Of course, no amount of roller coaster rides or pictures with costumed actors will make up for the spoiled chili dog that made you wished for mercy from above, but the point is, just removing ‘friction points’ makes Jack a very dull boy. The Heath brothers provide many fine examples of reimagining the experience from the first day on the job journey or the Popsicle Hot-Line at the Magic Castle Hotel where guests can order a popsicle free of charge delivered on a silver plate. That’s where experiential magic lays.

This really is the essence of moving us forward in customer experience. We should focus on creating, prototyping, and deploying minimal viable product experiences rather than getting mired down in the measurement of atomistic attribute benefits of products and services. There is a larger Gestalt here.

Where to Start?

This can start with what Farhad Manjoo (2003) of the Wall Street Journal calls the Andy Rooney business plan. It goes like this: “first, find the most annoying, obvious problem that millions of people deal with every day. Then ask if things really have to be that way.”

If you pay attention, these opportunities are everywhere.

  • Does landscaping equipment (i.e., leaf blowers, etc.) need to be so loud?
  • Why is health care and insurance in the United States so bewilderingly complicated?
  • Why do we need professionals to help us with taxes?
  • Why do we need to drive to a giant warehouse and go down aisles to put a can of beans in our cart that are identical to 50 other cans of beans on the shelf?
  • Why do I need to drive to work every day, only to sit behind a computer most of it?
  • Why does higher education have to be a pursuit where the professor lectures and the students listen?

Sweat the Small Stuff

Changing a classroom and changing an organization are magnitudes of scale different. If you are feeling like experiential design is a monumental task requiring immediate large scale organizational change, let me allay your concerns. While organizational commitment to change is a pre-requisite for improvement, these changes can be made over time. Large scale change needs to be made in a series of boot-strapped successes (or at least learnings) building on one another.

Second, little things can have a big impact. An unexpected box of chocolates or 6 pack of local beer for hotel or Airbnb guests can create an inexpensive and memorable surprise for guests. A cook inviting a young aspirational chef for a quick tour of the kitchen in an upscale restaurant, or perhaps even the wink of an eye from a professional athlete to fan can make a huge impression. You can’t necessarily plan all of these experiences, but you can select, train, and empower your employees to do so.

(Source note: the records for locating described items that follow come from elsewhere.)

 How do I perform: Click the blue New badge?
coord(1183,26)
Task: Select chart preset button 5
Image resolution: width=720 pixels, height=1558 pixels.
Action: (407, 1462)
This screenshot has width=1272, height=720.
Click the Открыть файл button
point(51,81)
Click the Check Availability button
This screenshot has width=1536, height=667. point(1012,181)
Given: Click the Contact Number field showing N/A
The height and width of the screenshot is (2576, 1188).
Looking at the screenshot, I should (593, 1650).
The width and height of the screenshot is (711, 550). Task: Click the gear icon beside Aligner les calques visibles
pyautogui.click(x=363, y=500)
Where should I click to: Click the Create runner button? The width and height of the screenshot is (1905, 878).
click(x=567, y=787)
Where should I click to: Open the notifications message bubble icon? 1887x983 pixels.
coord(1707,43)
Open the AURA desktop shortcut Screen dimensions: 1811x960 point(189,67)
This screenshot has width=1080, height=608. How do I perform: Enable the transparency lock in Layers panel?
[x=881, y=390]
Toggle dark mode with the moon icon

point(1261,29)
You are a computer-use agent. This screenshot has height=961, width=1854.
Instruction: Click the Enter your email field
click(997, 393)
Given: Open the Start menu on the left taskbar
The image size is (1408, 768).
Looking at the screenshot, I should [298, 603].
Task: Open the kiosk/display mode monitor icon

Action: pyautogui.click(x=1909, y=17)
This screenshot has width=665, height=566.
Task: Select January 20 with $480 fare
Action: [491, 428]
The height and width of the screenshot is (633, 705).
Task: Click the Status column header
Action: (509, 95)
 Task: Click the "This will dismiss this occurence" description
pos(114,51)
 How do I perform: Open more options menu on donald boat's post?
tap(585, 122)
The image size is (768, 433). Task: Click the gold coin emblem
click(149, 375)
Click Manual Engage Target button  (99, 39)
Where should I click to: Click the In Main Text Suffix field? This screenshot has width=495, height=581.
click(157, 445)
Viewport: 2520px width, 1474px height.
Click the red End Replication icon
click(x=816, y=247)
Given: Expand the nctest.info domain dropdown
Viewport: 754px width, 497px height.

Experiences aren’t necessarily designed; they are, many times, improvised with customers in a shared experience.

Learn by Doing

While a bias for experimentation is important there are circumstances where that proposition is too risky. Funerals, weddings, and emergencies are probably not good times to experiment with new concepts ‘live”. In these cases, or if you simply don’t want to rush into just “doing”, you can adopt a more conservative approach by conducting concept testing first. Good ole fashion experimental design and storyboarding can go a long way in ironing out the kinks of a new way of doing something and mitigating the risk with customers.

While traditional CX metrics play a critical role in assessing the success of these experiments, as an industry we have become too dependent on fixing problems versus creating experiences. You’re not going to frictionless your way to creating memorable “peak” experiences. We need to figure out where those underlying needs and desires are and then use our creativity to enable and create experiences that keep customers coming back again and again.

References

Heath, C. & Heath, D. (2017). The Power of Moments. Simon & Schuster.